Not quite. In fact, Solyndra had a huge problem: the price of silicon panels was plummeting, making its products uncompetitive. The company burned through its pile of cash in a futile attempt to stay afloat; in late August, it declared bankruptcy and fired eleven hundred workers. Solyndra went from show horse to cautionary tale. Its offices were raided by the F.B.I., and congressional Republicans have held hearings, including one at which two of the company’s top executives took the Fifth Amendment.

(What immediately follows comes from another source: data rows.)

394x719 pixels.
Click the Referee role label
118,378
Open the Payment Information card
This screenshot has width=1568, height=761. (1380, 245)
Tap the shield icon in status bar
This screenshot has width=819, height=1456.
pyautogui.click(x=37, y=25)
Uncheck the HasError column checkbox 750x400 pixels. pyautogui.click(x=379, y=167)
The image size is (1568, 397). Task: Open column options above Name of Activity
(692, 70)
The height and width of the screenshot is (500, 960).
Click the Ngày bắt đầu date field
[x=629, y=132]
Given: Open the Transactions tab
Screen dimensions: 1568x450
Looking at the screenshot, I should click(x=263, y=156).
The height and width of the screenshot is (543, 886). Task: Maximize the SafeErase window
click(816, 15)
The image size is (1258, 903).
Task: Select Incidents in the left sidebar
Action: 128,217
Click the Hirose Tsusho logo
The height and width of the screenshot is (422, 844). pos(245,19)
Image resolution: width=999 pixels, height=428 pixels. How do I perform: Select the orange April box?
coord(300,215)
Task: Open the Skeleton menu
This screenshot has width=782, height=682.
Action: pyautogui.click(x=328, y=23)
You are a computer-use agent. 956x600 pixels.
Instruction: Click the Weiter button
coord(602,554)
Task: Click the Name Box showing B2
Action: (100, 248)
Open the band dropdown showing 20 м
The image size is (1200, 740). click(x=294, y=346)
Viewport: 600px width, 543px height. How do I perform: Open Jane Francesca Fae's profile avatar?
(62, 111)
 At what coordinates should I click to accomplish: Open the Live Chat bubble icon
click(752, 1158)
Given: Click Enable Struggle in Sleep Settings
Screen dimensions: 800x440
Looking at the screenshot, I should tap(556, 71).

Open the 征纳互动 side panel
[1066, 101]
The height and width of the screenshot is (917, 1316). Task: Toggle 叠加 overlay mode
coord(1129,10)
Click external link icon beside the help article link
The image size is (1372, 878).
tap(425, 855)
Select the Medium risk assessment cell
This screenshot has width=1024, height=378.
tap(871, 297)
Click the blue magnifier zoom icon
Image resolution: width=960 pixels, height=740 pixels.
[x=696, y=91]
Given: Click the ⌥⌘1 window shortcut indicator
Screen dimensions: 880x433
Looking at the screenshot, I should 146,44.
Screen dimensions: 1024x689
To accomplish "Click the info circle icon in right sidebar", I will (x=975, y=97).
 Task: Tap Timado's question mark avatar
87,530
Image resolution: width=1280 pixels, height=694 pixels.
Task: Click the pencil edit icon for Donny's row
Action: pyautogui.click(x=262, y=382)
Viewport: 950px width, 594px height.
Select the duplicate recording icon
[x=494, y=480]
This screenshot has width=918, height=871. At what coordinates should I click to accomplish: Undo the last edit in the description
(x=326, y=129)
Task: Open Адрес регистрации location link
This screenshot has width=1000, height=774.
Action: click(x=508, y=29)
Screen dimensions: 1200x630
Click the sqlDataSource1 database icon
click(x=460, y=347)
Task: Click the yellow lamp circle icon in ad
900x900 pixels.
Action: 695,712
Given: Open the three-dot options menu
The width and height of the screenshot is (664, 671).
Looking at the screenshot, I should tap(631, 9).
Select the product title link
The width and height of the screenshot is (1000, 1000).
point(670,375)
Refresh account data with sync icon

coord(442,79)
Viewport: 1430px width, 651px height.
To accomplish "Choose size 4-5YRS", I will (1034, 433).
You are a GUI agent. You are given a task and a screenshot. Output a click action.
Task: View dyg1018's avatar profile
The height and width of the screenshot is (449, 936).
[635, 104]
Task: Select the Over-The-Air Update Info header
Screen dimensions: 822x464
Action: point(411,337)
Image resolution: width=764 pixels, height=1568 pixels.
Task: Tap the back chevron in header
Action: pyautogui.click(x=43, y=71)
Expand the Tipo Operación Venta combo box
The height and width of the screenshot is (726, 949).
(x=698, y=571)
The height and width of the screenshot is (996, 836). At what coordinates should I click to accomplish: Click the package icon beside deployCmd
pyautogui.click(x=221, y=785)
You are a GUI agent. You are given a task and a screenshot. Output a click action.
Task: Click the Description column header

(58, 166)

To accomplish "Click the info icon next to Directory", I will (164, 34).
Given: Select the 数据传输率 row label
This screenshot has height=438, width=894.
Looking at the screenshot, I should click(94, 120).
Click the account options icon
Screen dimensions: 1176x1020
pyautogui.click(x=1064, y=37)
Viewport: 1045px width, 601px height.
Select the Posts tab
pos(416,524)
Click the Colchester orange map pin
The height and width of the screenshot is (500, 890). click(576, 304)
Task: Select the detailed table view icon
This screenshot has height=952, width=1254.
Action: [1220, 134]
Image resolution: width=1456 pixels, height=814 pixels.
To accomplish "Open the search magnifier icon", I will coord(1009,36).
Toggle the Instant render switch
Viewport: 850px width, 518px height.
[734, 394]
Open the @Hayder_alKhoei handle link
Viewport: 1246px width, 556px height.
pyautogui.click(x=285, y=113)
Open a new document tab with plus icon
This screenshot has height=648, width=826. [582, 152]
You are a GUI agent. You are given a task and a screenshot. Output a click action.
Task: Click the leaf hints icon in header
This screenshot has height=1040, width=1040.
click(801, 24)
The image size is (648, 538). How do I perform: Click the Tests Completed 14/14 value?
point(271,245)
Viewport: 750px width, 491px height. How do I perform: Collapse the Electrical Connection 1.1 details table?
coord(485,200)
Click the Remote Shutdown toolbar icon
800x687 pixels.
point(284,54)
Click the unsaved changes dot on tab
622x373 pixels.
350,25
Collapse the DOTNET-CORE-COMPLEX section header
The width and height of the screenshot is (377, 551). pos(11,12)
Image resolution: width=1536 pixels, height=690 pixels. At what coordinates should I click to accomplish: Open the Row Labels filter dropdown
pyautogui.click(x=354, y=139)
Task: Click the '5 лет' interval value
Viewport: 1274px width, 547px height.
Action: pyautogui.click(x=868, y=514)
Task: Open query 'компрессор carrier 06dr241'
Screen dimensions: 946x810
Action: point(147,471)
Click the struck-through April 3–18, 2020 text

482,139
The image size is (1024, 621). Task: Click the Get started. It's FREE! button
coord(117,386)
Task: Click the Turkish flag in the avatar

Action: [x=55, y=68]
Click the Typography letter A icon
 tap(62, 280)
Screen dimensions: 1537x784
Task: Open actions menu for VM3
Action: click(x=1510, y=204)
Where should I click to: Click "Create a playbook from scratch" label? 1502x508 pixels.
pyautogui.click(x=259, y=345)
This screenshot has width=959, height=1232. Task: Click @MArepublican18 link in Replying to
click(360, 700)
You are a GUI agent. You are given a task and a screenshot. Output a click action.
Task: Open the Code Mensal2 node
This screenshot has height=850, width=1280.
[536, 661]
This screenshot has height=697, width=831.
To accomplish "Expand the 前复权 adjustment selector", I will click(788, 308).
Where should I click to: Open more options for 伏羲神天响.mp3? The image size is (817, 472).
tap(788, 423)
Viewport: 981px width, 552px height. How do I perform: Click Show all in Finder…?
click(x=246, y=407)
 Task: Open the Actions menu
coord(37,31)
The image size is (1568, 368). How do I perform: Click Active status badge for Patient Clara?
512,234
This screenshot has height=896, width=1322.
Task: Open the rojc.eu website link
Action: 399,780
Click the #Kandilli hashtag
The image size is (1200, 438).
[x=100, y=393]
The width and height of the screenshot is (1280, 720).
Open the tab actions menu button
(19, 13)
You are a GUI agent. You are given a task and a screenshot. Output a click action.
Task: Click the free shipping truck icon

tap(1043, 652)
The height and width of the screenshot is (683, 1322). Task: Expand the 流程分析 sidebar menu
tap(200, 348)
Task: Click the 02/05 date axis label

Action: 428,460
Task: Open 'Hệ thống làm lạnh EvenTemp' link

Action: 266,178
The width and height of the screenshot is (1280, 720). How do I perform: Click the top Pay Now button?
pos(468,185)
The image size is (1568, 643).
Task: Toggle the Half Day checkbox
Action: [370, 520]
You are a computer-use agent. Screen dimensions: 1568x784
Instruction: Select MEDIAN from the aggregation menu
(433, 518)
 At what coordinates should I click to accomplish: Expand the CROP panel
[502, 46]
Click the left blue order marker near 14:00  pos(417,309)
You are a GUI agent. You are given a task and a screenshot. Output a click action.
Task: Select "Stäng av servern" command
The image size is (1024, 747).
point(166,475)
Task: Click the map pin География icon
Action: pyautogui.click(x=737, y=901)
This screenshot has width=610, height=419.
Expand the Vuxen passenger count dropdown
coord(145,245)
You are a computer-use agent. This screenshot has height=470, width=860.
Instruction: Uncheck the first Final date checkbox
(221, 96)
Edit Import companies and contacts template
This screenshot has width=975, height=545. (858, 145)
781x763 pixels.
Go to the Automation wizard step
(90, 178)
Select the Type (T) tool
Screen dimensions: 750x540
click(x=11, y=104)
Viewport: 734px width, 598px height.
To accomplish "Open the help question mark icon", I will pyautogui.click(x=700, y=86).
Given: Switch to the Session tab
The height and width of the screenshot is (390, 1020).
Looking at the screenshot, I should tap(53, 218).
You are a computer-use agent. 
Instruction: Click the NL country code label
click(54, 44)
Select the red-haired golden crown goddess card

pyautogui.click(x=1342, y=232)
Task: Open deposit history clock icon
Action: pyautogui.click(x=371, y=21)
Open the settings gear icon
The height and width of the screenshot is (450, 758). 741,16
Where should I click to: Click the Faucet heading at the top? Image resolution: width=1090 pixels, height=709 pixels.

Allegations of corruption are flying; critics of the Administration are arguing that the whole idea of government support for green companies should be abandoned as a pure boondoggle.
In the Post, Mufson declares that for “Chu, a Nobel Prize-winning physicist, [the controversy] has been a demonstration that the laws of politics are more important in Washington than the laws of physics,” that “if the laws of physics and politics still resemble one another” it’s because the “Solyndra story, once in motion, has tended to stay in motion,” that “Chu was an unorthodox choice for the Energy Department from the start,” that Chu “had spent much of his life in labs,” that he “has faith in science to solve problems,” and that some “clean-technology investors said that if Chu made errors with the loan guarantee program, they might be attributed to his passion for technological solutions and his inexperience with what was essentially a venture capital program.”
At one point, Mufson offers a passage meant to characterize further Chu’s allegedly naïve approach to energy politics:
Many of his views were not in line with the entrenched energy establishment of oil, coal and nuclear, or with the priorities of past energy secretaries. Chu declined to comment for this article. In an interview with The Washington Post in 2007, he said that the U.S. cost of electricity was “anomalously low,” that a cap-and-trade approach to limiting greenhouse gases “is an absolutely nonpartisan issue” and that scientists had come to “realize that the climate is much more sensitive than we thought.”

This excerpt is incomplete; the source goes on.